Prop. 66 : Sous la conduite de la raison, nous aspirons à un plus grand bien futur de préférence à un moindre présent, et à un moindre mal présent de préférence à un plus grand futur.

demonstratio par 4, prop 62  |  4, prop 65

Introduit la considération du temps dans l’évaluation et la conduite à l’égard du bien et du mal : un plus grand bien futur sera préféré à un moindre bien présent, un moindre mal présent sera préféré à un plus grand mal futur.

Alors que la passion nous conduit généralement à privilégier chaque fois le présent et l’immédiat (profiter d’un bien et fuir un mal dès qu’ils se présentent à nous), la raison, qui est affectée de manière égale par le futur ou le présent, nous incite à relativiser le présent en fonction de l’avenir.

Démonstration

Combine les prop. 62 (principe d’indifférence temporelle) et 65 (principe de maximisation du bien et de minimisation du mal).

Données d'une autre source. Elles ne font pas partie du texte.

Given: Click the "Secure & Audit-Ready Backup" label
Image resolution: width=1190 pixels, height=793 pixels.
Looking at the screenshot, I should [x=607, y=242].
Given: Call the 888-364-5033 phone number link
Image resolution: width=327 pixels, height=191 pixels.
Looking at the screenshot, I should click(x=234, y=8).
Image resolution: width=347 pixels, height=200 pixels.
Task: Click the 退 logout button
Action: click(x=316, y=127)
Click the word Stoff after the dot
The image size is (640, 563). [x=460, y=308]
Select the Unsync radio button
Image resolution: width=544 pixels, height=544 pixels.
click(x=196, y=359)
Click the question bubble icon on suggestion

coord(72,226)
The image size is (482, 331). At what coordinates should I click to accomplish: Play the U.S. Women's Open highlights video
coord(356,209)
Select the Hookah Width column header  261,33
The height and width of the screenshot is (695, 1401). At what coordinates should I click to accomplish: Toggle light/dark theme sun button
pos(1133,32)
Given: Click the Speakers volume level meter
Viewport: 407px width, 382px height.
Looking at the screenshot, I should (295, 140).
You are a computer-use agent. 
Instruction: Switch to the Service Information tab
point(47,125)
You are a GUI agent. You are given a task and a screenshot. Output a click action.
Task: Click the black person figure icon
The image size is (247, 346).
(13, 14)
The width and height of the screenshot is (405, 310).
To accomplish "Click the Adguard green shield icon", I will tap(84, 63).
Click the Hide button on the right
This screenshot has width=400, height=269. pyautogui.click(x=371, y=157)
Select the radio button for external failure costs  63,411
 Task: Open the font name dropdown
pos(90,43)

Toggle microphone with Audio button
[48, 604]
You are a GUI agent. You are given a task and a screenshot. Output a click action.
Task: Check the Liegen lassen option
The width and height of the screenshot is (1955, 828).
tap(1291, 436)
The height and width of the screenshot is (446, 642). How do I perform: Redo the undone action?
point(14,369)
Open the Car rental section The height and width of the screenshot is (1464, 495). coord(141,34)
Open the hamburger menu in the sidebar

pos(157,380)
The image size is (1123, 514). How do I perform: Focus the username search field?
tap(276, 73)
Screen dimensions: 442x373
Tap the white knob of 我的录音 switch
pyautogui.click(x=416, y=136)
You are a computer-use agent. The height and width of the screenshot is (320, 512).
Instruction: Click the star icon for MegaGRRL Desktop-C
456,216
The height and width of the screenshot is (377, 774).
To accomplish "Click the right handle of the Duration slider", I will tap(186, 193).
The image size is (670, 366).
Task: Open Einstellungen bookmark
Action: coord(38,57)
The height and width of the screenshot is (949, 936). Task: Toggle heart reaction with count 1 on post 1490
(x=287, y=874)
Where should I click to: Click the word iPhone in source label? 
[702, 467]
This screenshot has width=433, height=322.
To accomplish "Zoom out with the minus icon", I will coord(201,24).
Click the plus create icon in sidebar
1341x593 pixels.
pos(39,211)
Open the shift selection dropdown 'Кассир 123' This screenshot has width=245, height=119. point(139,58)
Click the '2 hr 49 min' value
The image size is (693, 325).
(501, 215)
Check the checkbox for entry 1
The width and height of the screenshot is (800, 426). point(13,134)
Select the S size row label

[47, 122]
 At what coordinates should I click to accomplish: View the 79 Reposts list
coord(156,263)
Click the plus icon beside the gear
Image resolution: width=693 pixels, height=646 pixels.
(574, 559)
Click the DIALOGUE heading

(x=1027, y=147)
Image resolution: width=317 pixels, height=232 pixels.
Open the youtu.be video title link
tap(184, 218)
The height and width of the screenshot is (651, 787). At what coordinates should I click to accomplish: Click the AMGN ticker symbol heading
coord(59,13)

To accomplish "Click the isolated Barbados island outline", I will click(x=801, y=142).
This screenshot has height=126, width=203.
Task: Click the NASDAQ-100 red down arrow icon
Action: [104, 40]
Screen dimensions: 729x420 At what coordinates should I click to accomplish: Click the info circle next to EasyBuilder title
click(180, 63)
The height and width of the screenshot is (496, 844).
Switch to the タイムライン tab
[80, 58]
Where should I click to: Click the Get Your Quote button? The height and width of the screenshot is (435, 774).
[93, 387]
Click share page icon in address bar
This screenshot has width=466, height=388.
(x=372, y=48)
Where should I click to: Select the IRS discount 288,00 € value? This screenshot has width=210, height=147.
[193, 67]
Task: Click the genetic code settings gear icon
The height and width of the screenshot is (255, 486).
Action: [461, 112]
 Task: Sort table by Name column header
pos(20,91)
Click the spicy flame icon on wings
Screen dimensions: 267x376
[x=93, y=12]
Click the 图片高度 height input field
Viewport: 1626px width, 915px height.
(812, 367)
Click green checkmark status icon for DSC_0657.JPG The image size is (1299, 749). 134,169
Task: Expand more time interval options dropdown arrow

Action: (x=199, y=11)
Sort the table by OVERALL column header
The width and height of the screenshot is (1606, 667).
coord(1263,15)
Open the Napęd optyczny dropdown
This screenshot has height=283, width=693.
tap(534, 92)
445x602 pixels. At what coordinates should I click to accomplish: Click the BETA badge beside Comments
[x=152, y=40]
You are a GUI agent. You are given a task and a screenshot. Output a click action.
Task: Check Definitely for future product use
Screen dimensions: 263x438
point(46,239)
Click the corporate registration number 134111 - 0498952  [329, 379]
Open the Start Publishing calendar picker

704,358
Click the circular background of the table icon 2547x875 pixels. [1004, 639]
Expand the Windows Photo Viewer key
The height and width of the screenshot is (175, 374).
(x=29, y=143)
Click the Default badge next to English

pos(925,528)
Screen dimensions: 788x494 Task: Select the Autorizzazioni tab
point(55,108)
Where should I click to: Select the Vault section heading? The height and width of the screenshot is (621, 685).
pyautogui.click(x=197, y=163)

La raison ne faisant pas de différence entre le présent et le futur, qu’elle considère de toute façon comme équivalents du point de vue de leur nécessité (62), elle est amenée à raffiner son calcul utilitariste (65) d’une plus juste considération du temps, d’une vision à long terme.

Corollaire

Combine la prop. 66 avec la 65 et son corollaire : la temporalité avec la causalité croisée.

Sous la conduite de la raison, non seulement nous supporterons un mal présent pour éviter un mal plus grand futur (prop. 66), mais a fortiori nous serons prêts à endurer un mal présent s’il doit en résulter un bien futur. Inversement, nous serons prêts à nous priver d’un bien présent s’il doit en résulter un plus grand mal futur.

Scolie

Bilan des prop. 59 à 66, qui ont montré l’inefficacité aveugle de la conduite passionnelle d’un coté (du fait d’une connaissance spontanée et très imparfaite du bien et du mal), l’efficacité clairvoyante de la conduite rationnelle de l’autre (du fait d’une meilleure stimation du bien et du mal)  : distinction entre l’homme « libre » (liberum) et l’homme « serf » (servum), le premier agit en connaissance de cause, le second de manière « aveugle » (comme l’avait énoncé par avance le scolie de la prop. 58).

Annonce enfin l’objet plus spécifique du dernier moment de la partie IV de l’Ethique : la complexion (ingenium) et la règle de vie (vivendi ratione) de l’homme libre.